“I don’t like it when they call me the king of mozzarella. That title is loaded with pressure and responsibility,” Giuseppe Argentieri says with a smile as he supervises the production of the day’s batch of fresh burrata before shipping it to specialty stores all over the Boston area.
Then, after swallowing a chunk of the white, chewy, still-warm product of a morning’s work and giving the nod to the cheese maker — who puts these balls of goodness together by hand — he suddenly becomes serious. “All I’d like to be considered is the one who makes the best product possible.” And this, for the energetic 38-year-old entrepreneur from Salento (the southernmost tip of Italy’s heel), is no joke.
Actually, he is right on both counts. First of all, kings are usually born into royalty, while cheese making — which in Giuseppe’s native region of Apulia is jealously passed on through generations — has never been in his family tree.
In fact, when he came to America 15 years ago as a Lavazza coffee distributor (which by the way he still is), cheese making was not even remotely in his plans. “I was just a customer of Mozzarella House, this mom-and-pop cheese making facility in Everett with a little retail shop on the side,” he recalls. And a demanding and picky customer he was. “I would go there every week and complain with the owner when the product was not as good as usual. Sometimes I even had the arrogance to tell them how to make quality more consistent.”
In 2009, when the original owner — an Bostonian Italian American named Maria — began to speak of selling the business, he saw an opportunity to do something he had wanted to do for quite sometime.

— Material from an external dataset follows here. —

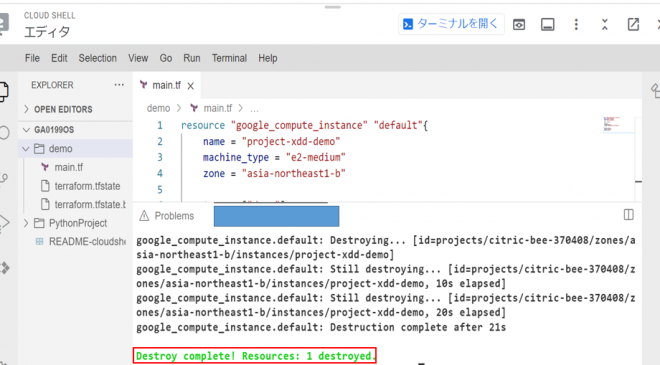Click the demo breadcrumb in editor path
This screenshot has height=365, width=660.
point(158,108)
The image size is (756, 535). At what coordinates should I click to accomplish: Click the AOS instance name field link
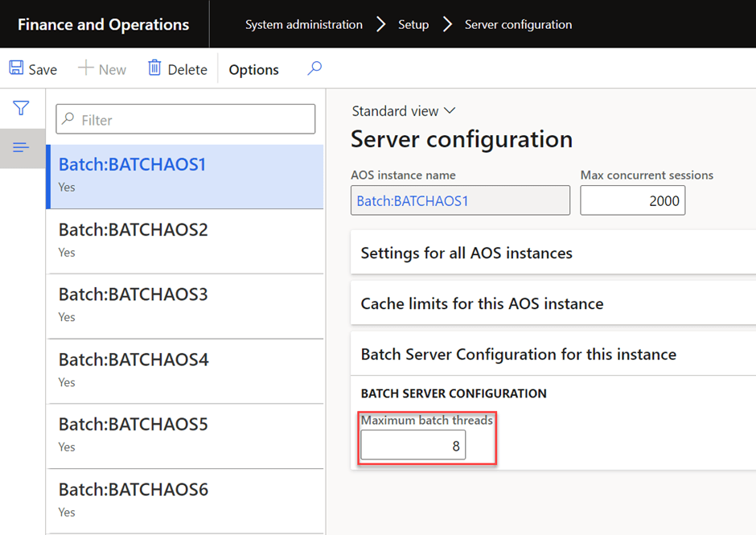[413, 200]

“After years of selling Italian excellence made by others, I wanted to have a product of my own,” he recalls, adding, “as long as it was local — in terms of high-quality ingredients, of which this country is an endless source — and authentically Italian — in terms of production and know-how, for which this area of the country has an endless demand. It could have been pasta, bread, cakes … it happened to be cheese.”
He bought the business, initially leaving it almost unchanged, the name included, while he ventured out to gain a basic knowledge of the craft, both in Italy and in America, including specialized college courses like the one he took at Cornell.

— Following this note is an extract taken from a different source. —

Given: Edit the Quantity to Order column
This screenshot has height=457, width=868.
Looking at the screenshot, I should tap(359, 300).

The level of quality he has achieved has allowed his cheeses — mozzarella, mostly, but also ricotta, scamorza and stracciatella — to hit the shelves of such gourmet shops as Formaggio Kitchen, Savenor’s and Salumeria Italiana, as well as a number of high-end restaurants and pizzerias. “People here generally understand and appreciate this kind of product,” he explains with a touch of pride, “which makes it easier in a way but harder in another – including when it comes competition.
Enjoying an annual growth rate of 20 percent despite the slow economy, he has emerged the state’s main cheese producer as well as the owner of the state’s largest cheese making facility, a half-million-dollar state-of-the-art operation he opened last May in Peabody where tons of milk are processed each week, he says.

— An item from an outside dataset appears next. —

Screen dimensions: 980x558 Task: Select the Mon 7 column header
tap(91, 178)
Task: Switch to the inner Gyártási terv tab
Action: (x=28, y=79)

Not by chance, he has been one of the main driving forces behind the fledgling Massachusetts Cheesemakers Guild, an association of more than 20 in-state producers aimed at promoting the local product in the face of stiff competition from more their established and visible counterparts in Vermont and Wisconsin. Among the guild’s goals is the opening of a retail store in Boston for the direct sales of cheeses produced by the members. In the meantime, Giuseppe plans to boost sales to the public by opening a small retail shop next to his Peabody facility.
“There is nothing better than selling something you love,” Giuseppe explains, admitting with a sparkle in his eyes to being an avid consumer of his own product: “I serve it on my family’s dinner table at least twice a week, and I make sure my friends get a steady supply of it, too. It is the best and most pleasant form of quality control.
“And even more pleasant,” he concludes, “is the idea of doing my part, day in and day out, to promote Italian excellence in the world.”
So, he might not feel like or want to be called a king, but certainly he is doing his best to serve at least as an ambassador.